Bitcoin-Ausverkauf durch Long-Positionen getrieben, sagt der CIO von Bitwise
Der Bitcoin-Ausverkauf löst eine Debatte aus, doch Matt Hougan von Bitwise meint, der Rückgang spiegele ein normales Zyklusverhalten wider und sei kein koordinierter Abverkauf.

Kurzzusammenfassung
Zusammenfassung ist KI-generiert, von der Redaktion überprüft.
Bitcoin fiel im Februar 2026 stark und rutschte von 90.000 auf 63.000 US-Dollar ab.
Laut Matt Hougan, CIO von Bitwise, wurde der Rückgang durch Gewinnmitnahmen von Langzeitaktionären verursacht.
On-Chain-Daten von Glassnode und CryptoQuant zeigen einen Anstieg der Bewegungen ruhender Coins um 15 %.
Historische Zyklen legen nahe, dass ähnlichen Ausverkäufen stets starke Erholungen folgten.
Bitcoins scharfer Rückgang im Februar 2026 hat Investoren verunsichert und erneut Diskussionen über mögliche Marktmanipulation ausgelöst. Der Preis fiel innerhalb kurzer Zeit von nahezu 90.000 US-Dollar auf rund 63.000 US-Dollar. In sozialen Netzwerken machten schnell Vorwürfe die Runde, große Marktteilnehmer würden den Kurs gezielt nach unten drücken. Matt Hougan, Chief Investment Officer bei Bitwise Asset Management, weist diese Theorien jedoch zurück. Seiner Einschätzung nach wurde der jüngste Bitcoin-Abverkauf von langfristigen Anlegern getragen, die Gewinne realisierten – nicht von koordinierten Verkäufen.
Bitcoin-Abverkauf durch langfristige Halter ausgelöst
Laut Hougan spiegelt der Kursrückgang von Bitcoin einen natürlichen Zyklus wider, keine Manipulation. Viele Investoren, die Bitcoin vor Jahren gekauft haben, erzielten erhebliche Gewinne, als der Preis in Richtung 90.000 US-Dollar stieg. Für diese Halter ist es wirtschaftlich sinnvoll, einen Teil ihrer Position zu verkaufen.
Wenn langfristige Anleger beginnen auszusteigen, kann die Wirkung erheblich sein. Große Angebotsmengen gelangen auf den Markt und drücken den Preis. Hougan zufolge ist ein solches Verhalten nach starken Rallyes üblich. Es braucht dafür keine verborgene Gruppe, die den Markt steuert. Vielmehr reagieren Investoren auf günstige Gelegenheiten.
On-Chain-Daten stützen diese Erklärung
Blockchain-Daten scheinen diese Sichtweise zu untermauern.

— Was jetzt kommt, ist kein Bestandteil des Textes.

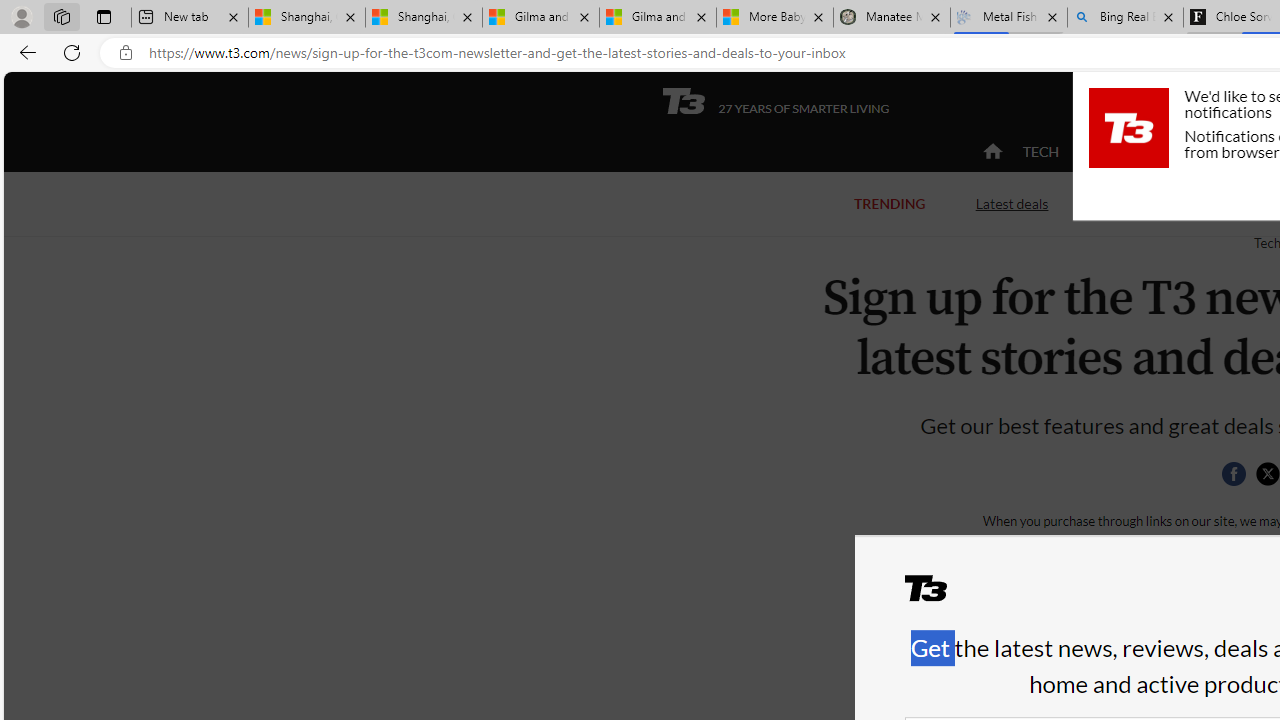  Describe the element at coordinates (1040, 150) in the screenshot. I see `'TECH'` at that location.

Die Analysefirmen Glassnode und CryptoQuant berichten seit Ende Januar 2026 von einem Anstieg um 15 % bei Bewegungen von Coins, die zuvor mehr als ein Jahr inaktiv waren.

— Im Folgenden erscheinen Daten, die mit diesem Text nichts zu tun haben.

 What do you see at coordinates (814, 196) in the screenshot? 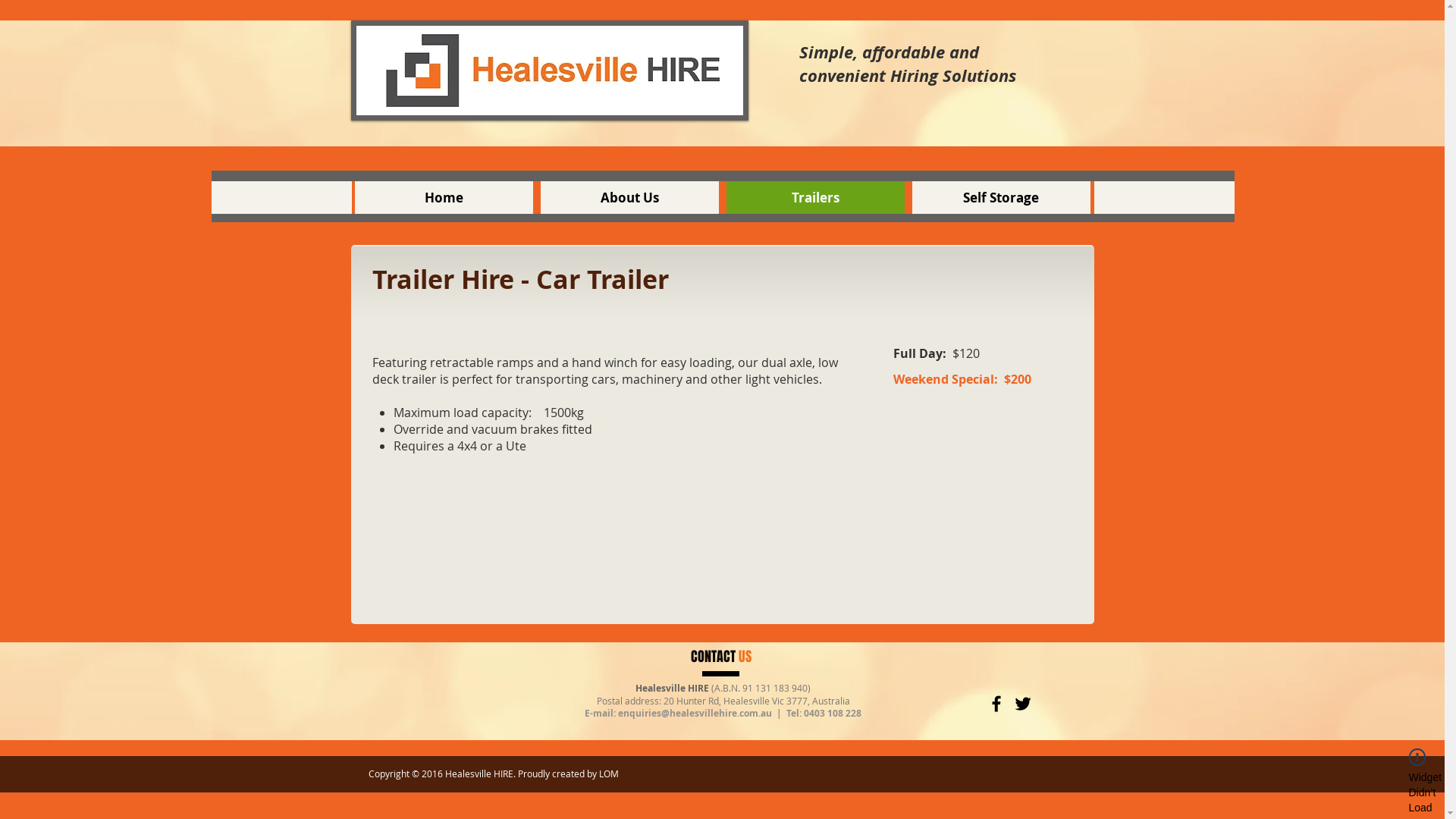
I see `'Trailers'` at bounding box center [814, 196].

Dieser Anstieg deutet darauf hin, dass ältere Wallets begannen, Bitcoin zu bewegen, als die Preise ihren Höhepunkt erreichten. Bewegungen ruhender Coins gelten häufig als Signal für Gewinnmitnahmen erfahrener Anleger. Die Daten zeigen keine Hinweise auf plötzliche, koordinierte Abverkäufe. Stattdessen sprechen sie für schrittweise Verkäufe durch langfristige Investoren, die auf höhere Preise gewartet hatten.
Anzeichen dafür, dass Bitcoin nahe einem Boden sein könnte
Hougan hält es für möglich, dass Bitcoin derzeit einen Boden ausbildet. Er verweist auf ähnliche Muster in den Jahren 2018 und 2022. In diesen Zyklen folgten auf starke Verkäufe durch langfristige Halter innerhalb von zwei Monaten Erholungen von durchschnittlich rund 35 %.
Auch wenn kein Zyklus dem anderen gleicht, gibt der historische Verlauf einigen Investoren Hoffnung. Bitcoin hat häufig kräftige Korrekturen durchlaufen, bevor der Aufwärtstrend wieder aufgenommen wurde. Hougans Einschätzung legt nahe, dass der jüngste Rückgang eher eine Bereinigungsphase als ein struktureller Bruch ist.
Wie immer bleiben die Märkte unsicher. Sollte sich das frühere Verhalten jedoch als Orientierung erweisen, könnte die aktuelle Schwäche von Bitcoin den Grundstein für die nächste Erholungsphase legen.